When I was in Regina recently, I came across a business survivor, a store that specialized in classical music. It was its name, Bach and beyond, that drew us to the Golden Mile shopping centre (the oldest in the city) on Albert Street south of the Legislature grounds, which were so remarkably designed by Saskatchewan‘s first premier, Walter Scott. And there I had opportunity to add another rendition of Janácek’s mass, conducted by Warsaw’s Antoni Wit, to the Bernstein I long have had in my collection.
This mass, extraordinary in its invention, rhythmic complexity, and visionary orchestration, has been in my consciousness for a very long time. The composer frames the five conventionally sung sections of the mass with an opening introduction for orchestra that pulls out into the fore one’s attention with its sounding majesty and sheer fierceness of sanctity; and, keeps it there until a concluding orchestral exodus that is all fire with its declamatory trombone chords and final strokes on the timpani; the final movement itself introduced by a magnificent organ solo that bridges from the Agnus Dei—a postludium to the singing that also summarizes all the commentary that the organ has made throughout the mass.

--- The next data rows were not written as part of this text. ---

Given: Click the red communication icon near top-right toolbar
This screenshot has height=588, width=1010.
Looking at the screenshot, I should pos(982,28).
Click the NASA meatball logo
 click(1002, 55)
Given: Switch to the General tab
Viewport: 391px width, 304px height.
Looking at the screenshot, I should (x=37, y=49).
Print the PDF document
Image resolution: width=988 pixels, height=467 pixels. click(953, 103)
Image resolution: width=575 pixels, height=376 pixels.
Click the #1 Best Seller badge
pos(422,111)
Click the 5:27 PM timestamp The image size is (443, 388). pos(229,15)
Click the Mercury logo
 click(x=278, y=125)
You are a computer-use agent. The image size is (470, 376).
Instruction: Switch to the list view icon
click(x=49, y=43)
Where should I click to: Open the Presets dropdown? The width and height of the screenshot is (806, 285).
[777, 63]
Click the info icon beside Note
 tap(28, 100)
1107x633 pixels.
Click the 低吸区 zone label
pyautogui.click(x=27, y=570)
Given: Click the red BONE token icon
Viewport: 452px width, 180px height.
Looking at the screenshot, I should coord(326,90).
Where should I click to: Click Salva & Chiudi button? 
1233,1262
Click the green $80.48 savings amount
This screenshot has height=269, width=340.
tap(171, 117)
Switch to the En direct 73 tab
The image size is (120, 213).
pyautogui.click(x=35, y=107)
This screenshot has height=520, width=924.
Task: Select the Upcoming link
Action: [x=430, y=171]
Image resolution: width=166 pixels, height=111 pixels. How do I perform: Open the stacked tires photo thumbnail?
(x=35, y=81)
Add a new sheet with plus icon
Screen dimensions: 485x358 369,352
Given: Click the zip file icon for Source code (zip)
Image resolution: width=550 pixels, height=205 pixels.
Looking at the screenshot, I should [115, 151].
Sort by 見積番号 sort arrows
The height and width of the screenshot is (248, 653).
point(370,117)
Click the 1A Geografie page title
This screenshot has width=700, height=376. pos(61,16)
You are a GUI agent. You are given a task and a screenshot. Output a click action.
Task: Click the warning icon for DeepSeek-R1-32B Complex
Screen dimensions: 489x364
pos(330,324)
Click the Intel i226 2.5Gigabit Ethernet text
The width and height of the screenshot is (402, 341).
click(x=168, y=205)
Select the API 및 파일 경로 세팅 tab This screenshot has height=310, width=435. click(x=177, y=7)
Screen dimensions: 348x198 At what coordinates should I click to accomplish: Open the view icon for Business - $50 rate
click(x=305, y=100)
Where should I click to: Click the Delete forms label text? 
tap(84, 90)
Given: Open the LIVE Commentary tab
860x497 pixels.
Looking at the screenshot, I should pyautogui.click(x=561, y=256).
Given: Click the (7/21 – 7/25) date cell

Like much of Janácek’s greatest works, such as The Makropulos Affair, the mass seems to start in the middle of nowhere,
http://grooveshark.com/#!/s/Jan+cek+Slavonic+Mass+1+Uvod+Introduction/1lufxr?src=5
as if exploding from the void, and concludes similarly,
as if having filled the void.
The wildness, savage outbursts, and profound musing of the music of this invention are so daring artistically and spiritually that the work takes the breath away and causes the heart to hold quiet for a beat. Sometimes, for two or three.
Janácek, an agnostic, was 72 when he wrote it.